=== INPUT DATA ===
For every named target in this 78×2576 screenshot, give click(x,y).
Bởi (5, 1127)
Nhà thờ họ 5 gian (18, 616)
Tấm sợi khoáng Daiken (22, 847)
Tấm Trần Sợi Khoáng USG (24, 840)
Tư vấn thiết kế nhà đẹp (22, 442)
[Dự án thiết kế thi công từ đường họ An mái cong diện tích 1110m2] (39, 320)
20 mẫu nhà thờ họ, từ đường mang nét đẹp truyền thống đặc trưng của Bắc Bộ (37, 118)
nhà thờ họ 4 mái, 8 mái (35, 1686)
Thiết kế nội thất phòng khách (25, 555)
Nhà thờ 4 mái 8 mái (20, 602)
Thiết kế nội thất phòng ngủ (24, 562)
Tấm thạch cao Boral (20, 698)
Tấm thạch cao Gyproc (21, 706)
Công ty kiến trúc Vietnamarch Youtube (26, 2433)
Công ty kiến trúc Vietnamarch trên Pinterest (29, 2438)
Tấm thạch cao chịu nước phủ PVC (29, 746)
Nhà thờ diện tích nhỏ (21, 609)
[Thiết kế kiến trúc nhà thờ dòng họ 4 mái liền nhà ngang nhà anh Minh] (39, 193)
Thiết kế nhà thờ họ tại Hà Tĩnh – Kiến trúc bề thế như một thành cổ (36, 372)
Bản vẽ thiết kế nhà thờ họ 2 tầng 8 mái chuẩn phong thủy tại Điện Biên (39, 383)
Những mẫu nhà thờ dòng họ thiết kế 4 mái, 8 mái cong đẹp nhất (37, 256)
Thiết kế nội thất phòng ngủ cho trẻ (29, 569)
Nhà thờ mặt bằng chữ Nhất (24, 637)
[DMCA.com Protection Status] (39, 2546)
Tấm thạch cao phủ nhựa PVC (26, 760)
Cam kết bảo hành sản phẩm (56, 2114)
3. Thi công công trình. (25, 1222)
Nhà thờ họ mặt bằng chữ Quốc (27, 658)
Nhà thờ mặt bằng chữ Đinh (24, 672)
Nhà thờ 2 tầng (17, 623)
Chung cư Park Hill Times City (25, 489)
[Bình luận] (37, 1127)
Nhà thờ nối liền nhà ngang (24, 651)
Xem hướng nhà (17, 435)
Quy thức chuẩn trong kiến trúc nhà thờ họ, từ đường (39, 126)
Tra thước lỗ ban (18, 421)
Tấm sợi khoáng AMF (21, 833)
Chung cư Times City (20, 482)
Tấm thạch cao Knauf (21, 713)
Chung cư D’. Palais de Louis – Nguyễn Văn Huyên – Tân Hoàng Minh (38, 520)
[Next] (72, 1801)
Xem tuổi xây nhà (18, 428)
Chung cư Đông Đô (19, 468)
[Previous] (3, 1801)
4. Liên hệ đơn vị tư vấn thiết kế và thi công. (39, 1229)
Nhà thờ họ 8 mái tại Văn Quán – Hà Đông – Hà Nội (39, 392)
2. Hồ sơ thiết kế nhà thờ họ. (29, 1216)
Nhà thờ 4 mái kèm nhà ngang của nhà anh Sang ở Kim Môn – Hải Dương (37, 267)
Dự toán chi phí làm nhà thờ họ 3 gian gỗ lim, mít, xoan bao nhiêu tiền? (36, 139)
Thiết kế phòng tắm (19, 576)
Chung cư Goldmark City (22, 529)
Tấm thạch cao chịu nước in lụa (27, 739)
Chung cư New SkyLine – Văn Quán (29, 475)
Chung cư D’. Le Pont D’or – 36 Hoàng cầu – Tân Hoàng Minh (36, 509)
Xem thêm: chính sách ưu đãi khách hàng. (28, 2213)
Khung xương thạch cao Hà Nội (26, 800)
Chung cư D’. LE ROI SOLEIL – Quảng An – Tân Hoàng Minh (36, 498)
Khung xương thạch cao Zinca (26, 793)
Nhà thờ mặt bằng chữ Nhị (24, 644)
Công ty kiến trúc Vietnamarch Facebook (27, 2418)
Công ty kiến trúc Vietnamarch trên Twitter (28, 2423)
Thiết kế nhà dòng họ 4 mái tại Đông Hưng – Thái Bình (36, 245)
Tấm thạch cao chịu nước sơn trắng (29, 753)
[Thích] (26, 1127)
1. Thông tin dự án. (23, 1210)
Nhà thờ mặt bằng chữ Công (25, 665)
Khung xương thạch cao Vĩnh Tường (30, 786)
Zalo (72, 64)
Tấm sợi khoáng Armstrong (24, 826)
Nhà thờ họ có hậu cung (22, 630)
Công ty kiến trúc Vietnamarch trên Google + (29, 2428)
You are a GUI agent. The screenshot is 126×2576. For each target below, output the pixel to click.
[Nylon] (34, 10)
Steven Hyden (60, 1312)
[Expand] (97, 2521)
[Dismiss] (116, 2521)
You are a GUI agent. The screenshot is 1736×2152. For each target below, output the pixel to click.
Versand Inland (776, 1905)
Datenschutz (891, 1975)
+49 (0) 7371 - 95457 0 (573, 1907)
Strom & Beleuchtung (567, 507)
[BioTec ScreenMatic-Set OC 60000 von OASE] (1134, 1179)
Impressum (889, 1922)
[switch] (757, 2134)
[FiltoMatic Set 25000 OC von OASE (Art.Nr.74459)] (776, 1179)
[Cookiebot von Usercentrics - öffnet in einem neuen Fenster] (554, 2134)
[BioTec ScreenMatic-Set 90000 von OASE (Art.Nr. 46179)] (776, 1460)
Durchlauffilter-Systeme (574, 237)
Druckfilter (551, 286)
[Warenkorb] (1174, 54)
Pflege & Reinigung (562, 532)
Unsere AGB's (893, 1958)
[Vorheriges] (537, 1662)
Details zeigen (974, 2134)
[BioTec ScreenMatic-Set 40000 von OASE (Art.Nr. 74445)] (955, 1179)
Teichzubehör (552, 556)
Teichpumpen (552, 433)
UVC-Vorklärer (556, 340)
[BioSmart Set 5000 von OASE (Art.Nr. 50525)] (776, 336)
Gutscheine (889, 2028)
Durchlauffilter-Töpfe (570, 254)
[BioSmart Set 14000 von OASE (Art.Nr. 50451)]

=== TASK ===
Nothing but the complete listing, repeated exactly, belongs in the answer.

=== OUTPUT FOR THIS EXERCISE ===
For every named target in this 78×2576 screenshot, give click(x,y).
Bởi (5, 1127)
Nhà thờ họ 5 gian (18, 616)
Tấm sợi khoáng Daiken (22, 847)
Tấm Trần Sợi Khoáng USG (24, 840)
Tư vấn thiết kế nhà đẹp (22, 442)
[Dự án thiết kế thi công từ đường họ An mái cong diện tích 1110m2] (39, 320)
20 mẫu nhà thờ họ, từ đường mang nét đẹp truyền thống đặc trưng của Bắc Bộ (37, 118)
nhà thờ họ 4 mái, 8 mái (35, 1686)
Thiết kế nội thất phòng khách (25, 555)
Nhà thờ 4 mái 8 mái (20, 602)
Thiết kế nội thất phòng ngủ (24, 562)
Tấm thạch cao Boral (20, 698)
Tấm thạch cao Gyproc (21, 706)
Công ty kiến trúc Vietnamarch Youtube (26, 2433)
Công ty kiến trúc Vietnamarch trên Pinterest (29, 2438)
Tấm thạch cao chịu nước phủ PVC (29, 746)
Nhà thờ diện tích nhỏ (21, 609)
[Thiết kế kiến trúc nhà thờ dòng họ 4 mái liền nhà ngang nhà anh Minh] (39, 193)
Thiết kế nhà thờ họ tại Hà Tĩnh – Kiến trúc bề thế như một thành cổ (36, 372)
Bản vẽ thiết kế nhà thờ họ 2 tầng 8 mái chuẩn phong thủy tại Điện Biên (39, 383)
Những mẫu nhà thờ dòng họ thiết kế 4 mái, 8 mái cong đẹp nhất (37, 256)
Thiết kế nội thất phòng ngủ cho trẻ (29, 569)
Nhà thờ mặt bằng chữ Nhất (24, 637)
[DMCA.com Protection Status] (39, 2546)
Tấm thạch cao phủ nhựa PVC (26, 760)
Cam kết bảo hành sản phẩm (56, 2114)
3. Thi công công trình. (25, 1222)
Nhà thờ họ mặt bằng chữ Quốc (27, 658)
Nhà thờ mặt bằng chữ Đinh (24, 672)
Nhà thờ 2 tầng (17, 623)
Chung cư Park Hill Times City (25, 489)
[Bình luận] (37, 1127)
Nhà thờ nối liền nhà ngang (24, 651)
Xem hướng nhà (17, 435)
Quy thức chuẩn trong kiến trúc nhà thờ họ, từ đường (39, 126)
Tra thước lỗ ban (18, 421)
Tấm sợi khoáng AMF (21, 833)
Chung cư Times City (20, 482)
Tấm thạch cao Knauf (21, 713)
Chung cư D’. Palais de Louis – Nguyễn Văn Huyên – Tân Hoàng Minh (38, 520)
[Next] (72, 1801)
Xem tuổi xây nhà (18, 428)
Chung cư Đông Đô (19, 468)
[Previous] (3, 1801)
4. Liên hệ đơn vị tư vấn thiết kế và thi công. (39, 1229)
Nhà thờ họ 8 mái tại Văn Quán – Hà Đông – Hà Nội (39, 392)
2. Hồ sơ thiết kế nhà thờ họ. (29, 1216)
Nhà thờ 4 mái kèm nhà ngang của nhà anh Sang ở Kim Môn – Hải Dương (37, 267)
Dự toán chi phí làm nhà thờ họ 3 gian gỗ lim, mít, xoan bao nhiêu tiền? (36, 139)
Thiết kế phòng tắm (19, 576)
Chung cư Goldmark City (22, 529)
Tấm thạch cao chịu nước in lụa (27, 739)
Chung cư New SkyLine – Văn Quán (29, 475)
Chung cư D’. Le Pont D’or – 36 Hoàng cầu – Tân Hoàng Minh (36, 509)
Xem thêm: chính sách ưu đãi khách hàng. (28, 2213)
Khung xương thạch cao Hà Nội (26, 800)
Chung cư D’. LE ROI SOLEIL – Quảng An – Tân Hoàng Minh (36, 498)
Khung xương thạch cao Zinca (26, 793)
Nhà thờ mặt bằng chữ Nhị (24, 644)
Công ty kiến trúc Vietnamarch Facebook (27, 2418)
Công ty kiến trúc Vietnamarch trên Twitter (28, 2423)
Thiết kế nhà dòng họ 4 mái tại Đông Hưng – Thái Bình (36, 245)
Tấm thạch cao chịu nước sơn trắng (29, 753)
[Thích] (26, 1127)
1. Thông tin dự án. (23, 1210)
Nhà thờ mặt bằng chữ Công (25, 665)
Khung xương thạch cao Vĩnh Tường (30, 786)
Zalo (72, 64)
Tấm sợi khoáng Armstrong (24, 826)
Nhà thờ họ có hậu cung (22, 630)
Công ty kiến trúc Vietnamarch trên Google + (29, 2428)
You are a GUI agent. The screenshot is 126×2576. For each target below, output the pixel to click.
[Nylon] (34, 10)
Steven Hyden (60, 1312)
[Expand] (97, 2521)
[Dismiss] (116, 2521)
You are a GUI agent. The screenshot is 1736×2152. For each target below, output the pixel to click.
Versand Inland (776, 1905)
Datenschutz (891, 1975)
+49 (0) 7371 - 95457 0 (573, 1907)
Strom & Beleuchtung (567, 507)
[BioTec ScreenMatic-Set OC 60000 von OASE] (1134, 1179)
Impressum (889, 1922)
[switch] (757, 2134)
[FiltoMatic Set 25000 OC von OASE (Art.Nr.74459)] (776, 1179)
[Cookiebot von Usercentrics - öffnet in einem neuen Fenster] (554, 2134)
[BioTec ScreenMatic-Set 90000 von OASE (Art.Nr. 46179)] (776, 1460)
Durchlauffilter-Systeme (574, 237)
Druckfilter (551, 286)
[Warenkorb] (1174, 54)
Pflege & Reinigung (562, 532)
Unsere AGB's (893, 1958)
[Vorheriges] (537, 1662)
Details zeigen (974, 2134)
[BioTec ScreenMatic-Set 40000 von OASE (Art.Nr. 74445)] (955, 1179)
Teichzubehör (552, 556)
Teichpumpen (552, 433)
UVC-Vorklärer (556, 340)
[BioSmart Set 5000 von OASE (Art.Nr. 50525)] (776, 336)
Gutscheine (889, 2028)
Durchlauffilter-Töpfe (570, 254)
[BioSmart Set 14000 von OASE (Art.Nr. 50451)]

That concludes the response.